Veolia also operated transit services in the Greater Montreal Area.

- CIT Chambly-Richelieu-Carignan
- Ville de Sainte-Julie Transit
- Ville de Saint-Jean-sur-Richelieu Transit

===United States===
Connex arrived in the United States in 2001, with the acquisition of Yellow Transportation in Baltimore, Maryland. On September 1, 2005, Connex acquired ATC from National Express, making Connex-ATC the largest privately owned public transportation company in North America. ATC was formed in 1951 and originally owned bus companies before becoming a contractor. In 2006, Connex-ATC changed its name to Veolia Transportation, acquired ShuttlePort, and won several contracts in the US, including:
- Antelope Valley Transit Authority in Los Angeles County, California,
- Atlanta: In suburban Gwinnett County, Georgia, Ride Gwinnett operated bus routes within as well as Xpress Bus routes to Atlanta.
- Austin: Capital MetroRail and bus routes throughout Austin and surrounding communities. In March 2009, employees of Veolia Transportation were said to have tested trains on rail sections without prior approval and hence the Capital MetroRail was delayed.
- Boston: Veolia operated the Massachusetts Bay Transportation Authority's regional commuter rail operations from 1 July 2003 until 30 June 2014 in conjunction with Bombardier Transportation and Alternate Concepts. as the Massachusetts Bay Commuter Railroad.
- Charleston: Veolia operated buses for CARTA
- Charm City Circulator operated service throughout Downtown Baltimore.
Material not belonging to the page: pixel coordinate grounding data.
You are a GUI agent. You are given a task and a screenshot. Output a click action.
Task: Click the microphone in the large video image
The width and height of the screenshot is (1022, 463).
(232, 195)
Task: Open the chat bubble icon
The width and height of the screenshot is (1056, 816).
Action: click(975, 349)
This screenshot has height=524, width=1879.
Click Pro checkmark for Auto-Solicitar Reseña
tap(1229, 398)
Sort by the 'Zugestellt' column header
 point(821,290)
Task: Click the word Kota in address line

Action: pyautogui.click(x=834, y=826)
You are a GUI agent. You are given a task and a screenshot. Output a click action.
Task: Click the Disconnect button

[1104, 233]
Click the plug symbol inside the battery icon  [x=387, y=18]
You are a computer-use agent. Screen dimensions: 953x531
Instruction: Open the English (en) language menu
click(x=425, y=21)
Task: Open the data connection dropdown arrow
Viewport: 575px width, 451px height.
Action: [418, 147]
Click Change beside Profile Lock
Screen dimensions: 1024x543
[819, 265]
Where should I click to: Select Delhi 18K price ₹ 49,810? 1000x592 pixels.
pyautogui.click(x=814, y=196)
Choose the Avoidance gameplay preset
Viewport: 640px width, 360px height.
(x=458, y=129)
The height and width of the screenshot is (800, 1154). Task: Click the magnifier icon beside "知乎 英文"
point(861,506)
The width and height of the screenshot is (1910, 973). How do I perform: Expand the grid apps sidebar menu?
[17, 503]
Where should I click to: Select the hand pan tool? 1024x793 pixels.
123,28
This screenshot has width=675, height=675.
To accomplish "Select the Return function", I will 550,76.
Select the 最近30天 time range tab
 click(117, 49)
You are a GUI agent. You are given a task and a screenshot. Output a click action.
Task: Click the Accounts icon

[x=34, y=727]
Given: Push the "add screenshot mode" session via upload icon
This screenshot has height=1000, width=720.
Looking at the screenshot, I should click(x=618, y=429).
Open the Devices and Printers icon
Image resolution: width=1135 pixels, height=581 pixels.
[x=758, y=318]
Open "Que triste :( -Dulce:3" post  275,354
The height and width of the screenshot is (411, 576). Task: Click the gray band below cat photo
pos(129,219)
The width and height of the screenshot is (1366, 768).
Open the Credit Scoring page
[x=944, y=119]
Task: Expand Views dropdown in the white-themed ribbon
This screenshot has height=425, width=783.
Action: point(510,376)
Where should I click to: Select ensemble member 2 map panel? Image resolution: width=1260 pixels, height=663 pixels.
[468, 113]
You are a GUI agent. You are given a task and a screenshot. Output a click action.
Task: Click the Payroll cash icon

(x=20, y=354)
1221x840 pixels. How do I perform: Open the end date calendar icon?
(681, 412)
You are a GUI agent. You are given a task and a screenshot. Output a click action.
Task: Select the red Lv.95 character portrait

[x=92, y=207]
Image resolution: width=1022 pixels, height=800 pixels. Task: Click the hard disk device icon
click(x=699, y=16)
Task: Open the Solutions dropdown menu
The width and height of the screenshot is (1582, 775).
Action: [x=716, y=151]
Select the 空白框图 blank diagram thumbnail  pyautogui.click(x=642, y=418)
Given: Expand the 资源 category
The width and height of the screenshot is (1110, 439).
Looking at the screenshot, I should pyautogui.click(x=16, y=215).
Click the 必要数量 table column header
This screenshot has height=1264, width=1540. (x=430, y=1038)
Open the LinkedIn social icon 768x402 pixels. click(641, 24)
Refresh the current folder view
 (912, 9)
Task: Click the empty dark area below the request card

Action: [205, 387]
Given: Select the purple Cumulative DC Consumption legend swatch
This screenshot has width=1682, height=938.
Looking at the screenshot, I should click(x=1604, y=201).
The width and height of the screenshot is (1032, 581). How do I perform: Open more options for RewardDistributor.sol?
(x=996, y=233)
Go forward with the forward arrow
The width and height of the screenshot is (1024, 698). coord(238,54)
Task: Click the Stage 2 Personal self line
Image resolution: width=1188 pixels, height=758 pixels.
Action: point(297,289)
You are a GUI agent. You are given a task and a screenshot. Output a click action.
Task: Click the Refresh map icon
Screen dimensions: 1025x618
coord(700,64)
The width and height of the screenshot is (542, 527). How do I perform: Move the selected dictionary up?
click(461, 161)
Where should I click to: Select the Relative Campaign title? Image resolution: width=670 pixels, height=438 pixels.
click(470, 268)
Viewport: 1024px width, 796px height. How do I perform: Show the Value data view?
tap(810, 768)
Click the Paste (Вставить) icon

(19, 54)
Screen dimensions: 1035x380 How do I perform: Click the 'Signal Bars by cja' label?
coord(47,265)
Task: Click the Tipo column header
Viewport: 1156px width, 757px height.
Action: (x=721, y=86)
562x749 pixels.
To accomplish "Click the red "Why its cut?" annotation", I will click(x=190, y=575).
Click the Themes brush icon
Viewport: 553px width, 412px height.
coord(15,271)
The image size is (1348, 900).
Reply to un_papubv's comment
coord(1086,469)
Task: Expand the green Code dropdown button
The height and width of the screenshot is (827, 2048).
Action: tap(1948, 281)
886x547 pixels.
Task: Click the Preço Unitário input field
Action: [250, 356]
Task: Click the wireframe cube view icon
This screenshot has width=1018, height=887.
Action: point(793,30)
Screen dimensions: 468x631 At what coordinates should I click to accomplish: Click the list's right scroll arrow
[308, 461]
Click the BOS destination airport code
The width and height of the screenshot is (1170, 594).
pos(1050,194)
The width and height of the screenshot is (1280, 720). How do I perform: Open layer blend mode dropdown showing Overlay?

It began service in 2010.
- Denver, CO: Regional Transportation District (RTD) routes throughout the metro-wide District.
- Greensboro, NC: operated buses for Greensboro Transit Authority (GTA)
- Las Vegas: RTC Transit in Las Vegas including The Deuce & MAX (Contract expired July 7, 2013)
- Los Angeles: Metrolink, 2005–2010. A Connex/Veolia engineer texting on-duty was responsible for a head-on collision causing 26 deaths and 135 injuries, the deadliest incident in Metrolink history, leading the Metrolink board to return to the previous contractor, Amtrak.
- Miami: Tri-Rail, a train system won in 2007 in the Miami metropolitan area of Florida.
- Napa County, California: Operated Vine Transit system.
- Nassau County, New York: Veolia won a contract to operate Long Island Bus (renamed Nassau Inter-County Express) in place of the MTA effective January 1, 2012.
- New Jersey: Certain bus routes in Monmouth County as part of New Jersey Transit Bus Operations.
- New Orleans: New Orleans Regional Transit Authority, won in 2008
- Phoenix: the Valley Metro bus system serving the Phoenix metropolitan area of Arizona with contracts in Phoenix, Mesa and Tempe,
- Redding: Redding Area Bus Authority
- Sacramento: In suburban Yolo County, California, Yolobus provides public transportation.
- San Diego: San Diego Metropolitan Transit System bus routes and the SPRINTER DMU rail system in San Diego County, California,
- Victor Valley: Victor Valley Transit Authority serving the Victorville, California area.

Veolia employed over 16,000 employees with 6,500 vehicles and a revenue of over $1 billion. in 2005 in North America. Its executive team included Mark Joseph (CEO of VTNA). It was headquartered in Oak Brook, Illinois.

Veolia also owns the SuperShuttle shared-ride airport shuttle service, as well as the ExecuCar black car/sedan service. Veolia also operated taxicab services across the country under various brands.

==South America==

===Chile===
- Santiago: Veolia owned Redbus Urbano, which operated feeder services to the Metro and "Troncales" in northern suburban Santiago. This operation has since been passed on to Transdev.

===Colombia===
- Bogotá: Veolia, in conjunction with three other operators, ran a 90 km right-of-way bus line called the TransMilenio system, used by more than 1,400,000 persons a day. This has since been passed on to Transdev.